Read Amplification Analysis¶
Formula:
RA = Σ(i=0 to L) K_i
Where K_i = number of runs at level i
Worst case: K_i = T-1 (one less than merge threshold)
RA_max = (T-1) * L
Example (T=4, L=5):
RA_max = 3 * 5 = 15
Average case: K_i ≈ T/2
RA_avg ≈ (T/2) * L = 2 * 5 = 10
Why higher than Leveled? Multiple runs per level → more SSTables to check.
With Bloom filters:
Expected disk reads: RA * FP_rate
= 15 * 0.009
= 0.135 SSTables
Average latency: 15 * 67ns + 0.135 * 100µs ≈ 14µs
vs Leveled: 9 * 67ns + 0.081 * 100µs ≈ 8µs
Tiered is ~1.75x slower for point queries
Space Amplification¶
Formula:
Explanation: In worst case, each level has T-1 runs pending merge.

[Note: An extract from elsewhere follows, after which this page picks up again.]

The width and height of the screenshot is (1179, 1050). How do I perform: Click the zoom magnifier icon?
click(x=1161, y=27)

Largest level dominates space, with (T-1)/T extra space for pending runs.
Observation: Tiered has slightly higher SA than Leveled, but still reasonable.
Pros and Cons¶
** Advantages:**
- Lowest write amplification (WA ≈ 6-8x vs Leveled 40-100x)

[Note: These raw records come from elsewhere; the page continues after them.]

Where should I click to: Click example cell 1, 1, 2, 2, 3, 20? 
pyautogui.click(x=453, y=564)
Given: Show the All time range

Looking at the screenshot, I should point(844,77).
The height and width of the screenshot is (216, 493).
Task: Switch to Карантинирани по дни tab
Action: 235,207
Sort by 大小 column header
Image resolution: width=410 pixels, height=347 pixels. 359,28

- Minimal compaction overhead (less frequent merges)
- Longer SSD lifespan (lower write volume)
- Excellent for write-heavy workloads
** Disadvantages:**
- Higher read amplification (RA ≈ 10-15 vs Leveled 5-10)
- Unpredictable query latency (variable run count)
- Worse space efficiency (SA ≈ 1.33x vs Leveled 1.1x)
- Read performance degrades over time (before compaction)
When to Use Tiered Compaction¶
** Use when:** - Write-dominated workload (write:read > 5:1) - Append-only or time-series data - SSD endurance critical (extend lifespan) - Eventual consistency tolerable (async reads)
** Avoid when:** - Read latency sensitive (strict p99 SLOs) - Point queries dominate (vs range scans) - Space-constrained (need minimal SA) - Workload has random deletes (tombstone accumulation)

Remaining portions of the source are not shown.